DATA RECORDS:
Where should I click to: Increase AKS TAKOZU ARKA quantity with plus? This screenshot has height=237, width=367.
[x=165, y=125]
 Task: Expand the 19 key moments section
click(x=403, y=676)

--

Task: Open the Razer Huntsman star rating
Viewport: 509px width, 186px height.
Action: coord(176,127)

* * *

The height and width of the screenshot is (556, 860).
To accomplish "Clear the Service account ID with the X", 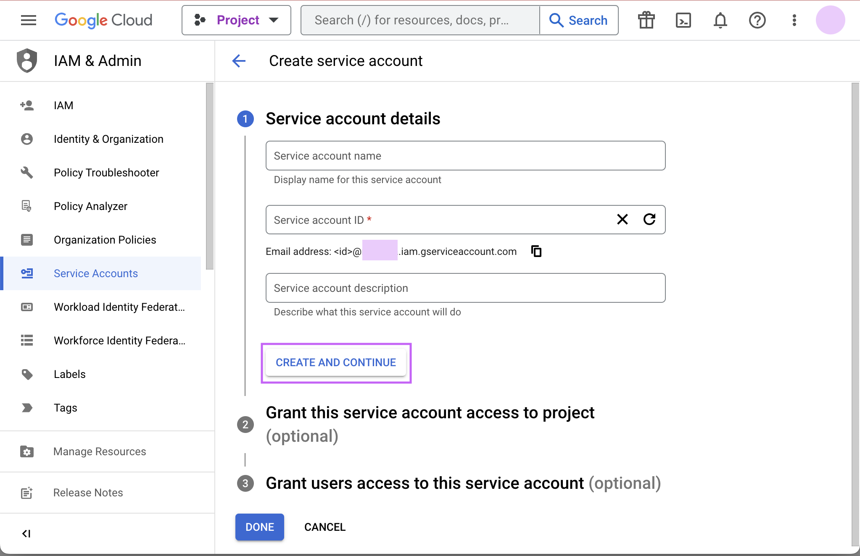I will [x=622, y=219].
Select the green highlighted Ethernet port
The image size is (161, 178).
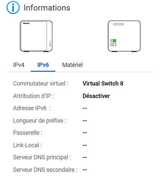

WHAT NEEDS TO BE DONE: Repeat the entries that begin with the line containing "Select the green highlighted Ethernet port" and end with the line containing "The image size is (161, 178).", keeping every line unchanged.

EXERCISE OUTPUT:
Select the green highlighted Ethernet port
The image size is (161, 178).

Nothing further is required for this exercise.